▶ _WORK ITEM_
A single number is needed: how many lines of the data below contain "agent".

▶ _LISTED RECORDS_

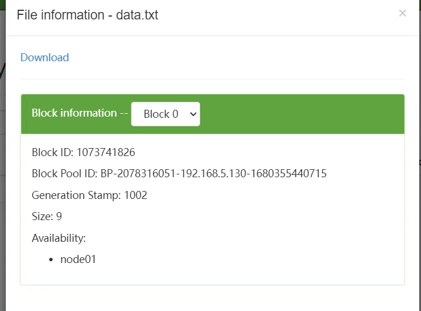The width and height of the screenshot is (421, 311).
Task: Click the "Availability:" label
Action: click(58, 238)

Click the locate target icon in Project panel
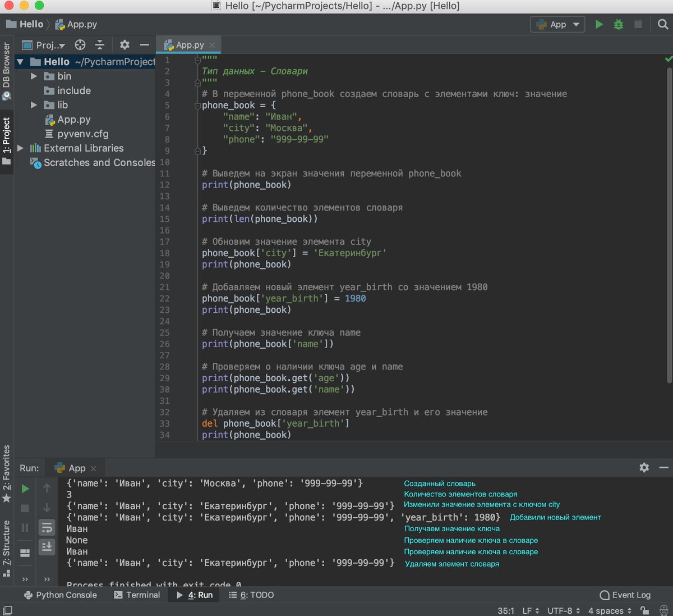click(80, 45)
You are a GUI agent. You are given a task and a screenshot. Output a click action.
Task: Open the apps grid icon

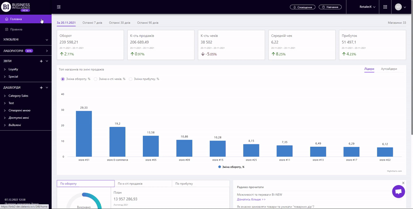point(385,7)
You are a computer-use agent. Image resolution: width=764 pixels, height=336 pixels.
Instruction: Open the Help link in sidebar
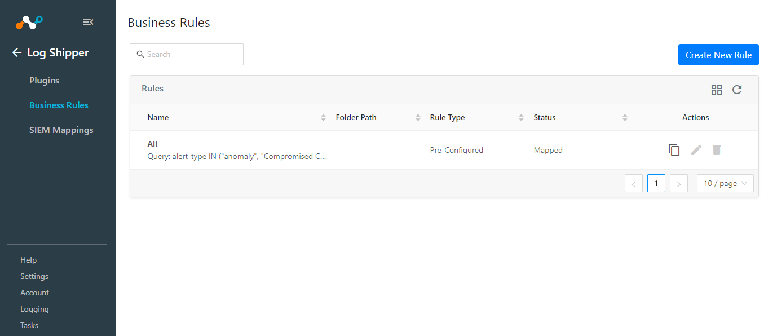coord(28,259)
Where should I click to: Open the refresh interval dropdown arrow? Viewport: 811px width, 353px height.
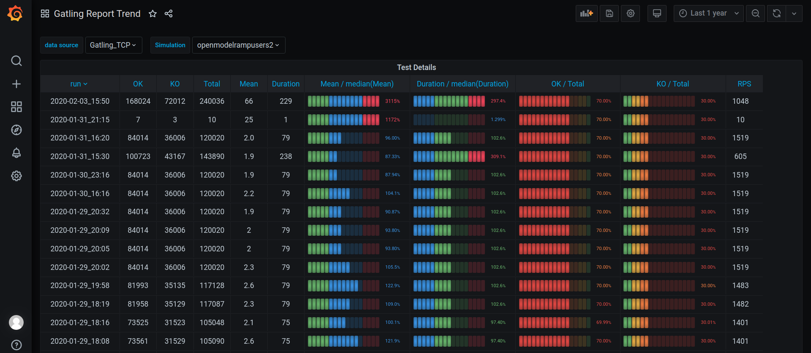(794, 13)
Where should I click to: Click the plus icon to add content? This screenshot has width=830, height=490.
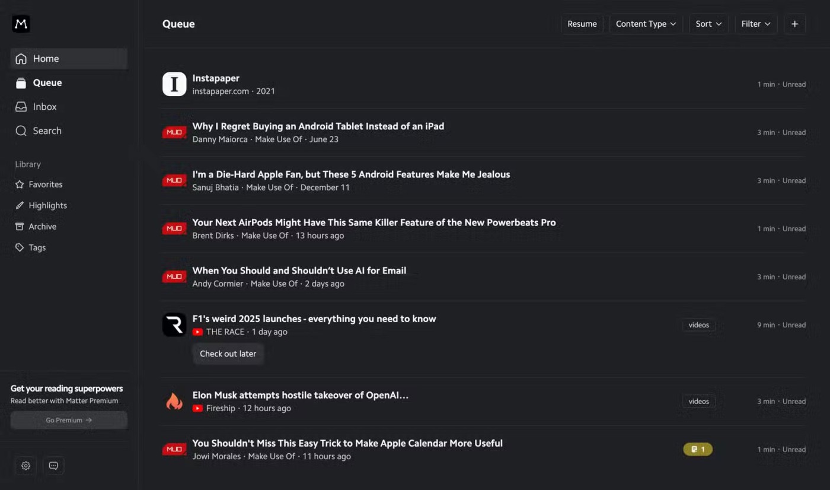pos(794,24)
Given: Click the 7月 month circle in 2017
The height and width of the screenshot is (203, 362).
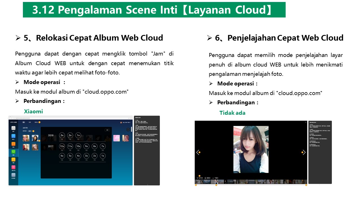Looking at the screenshot, I should click(x=103, y=146).
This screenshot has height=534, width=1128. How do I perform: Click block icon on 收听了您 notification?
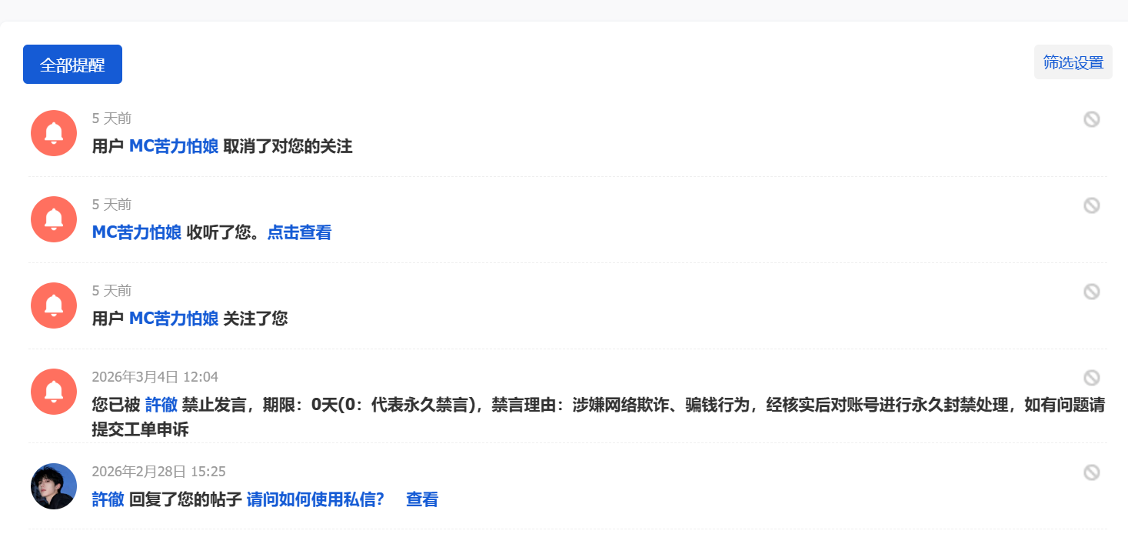1091,205

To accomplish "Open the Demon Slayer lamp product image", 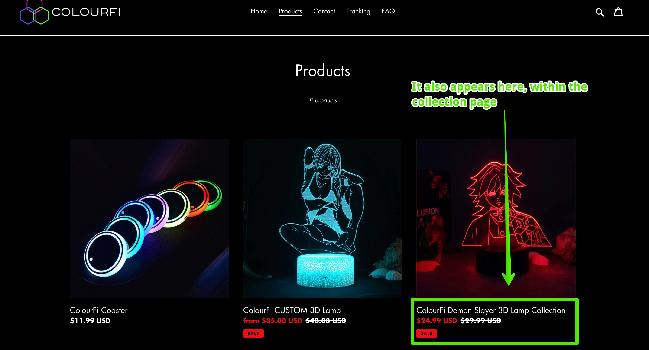I will click(x=496, y=218).
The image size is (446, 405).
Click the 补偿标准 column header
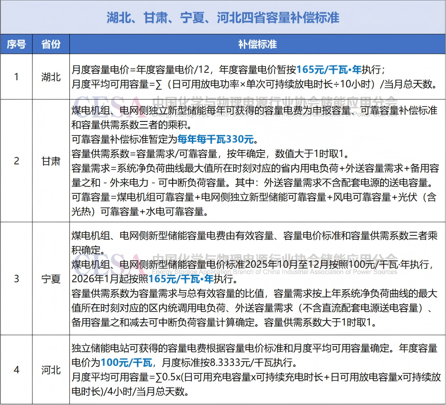[257, 44]
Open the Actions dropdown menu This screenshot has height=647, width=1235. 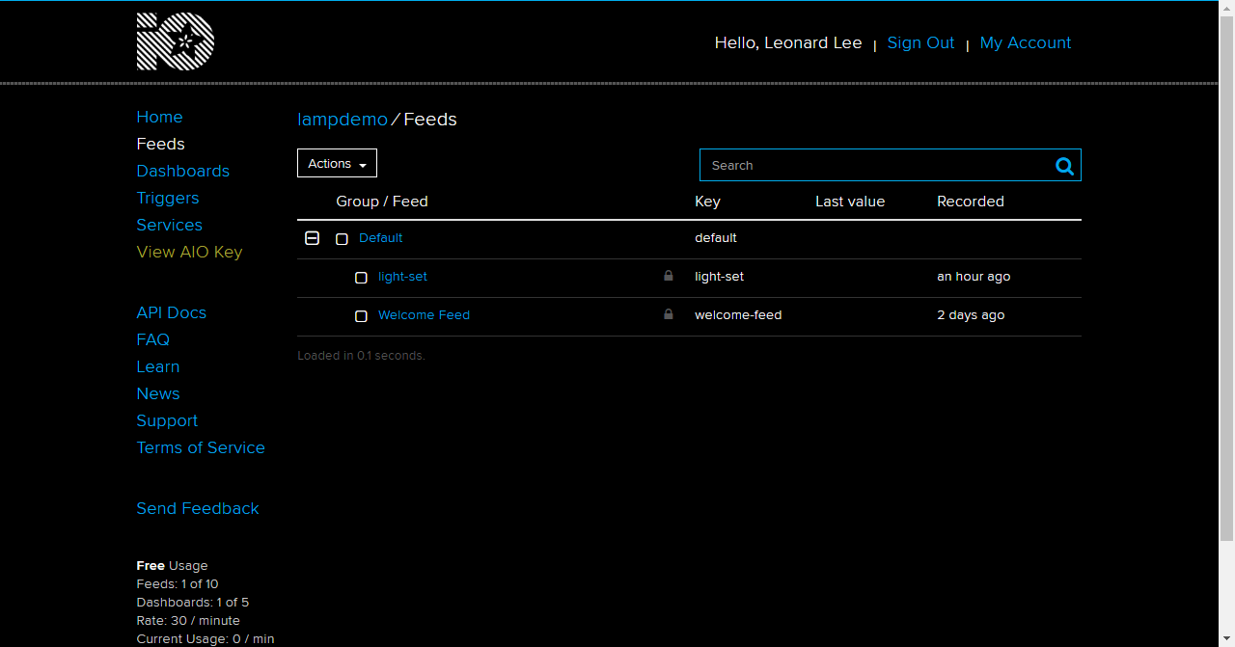[337, 164]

▶ _ANSWER BELOW_
2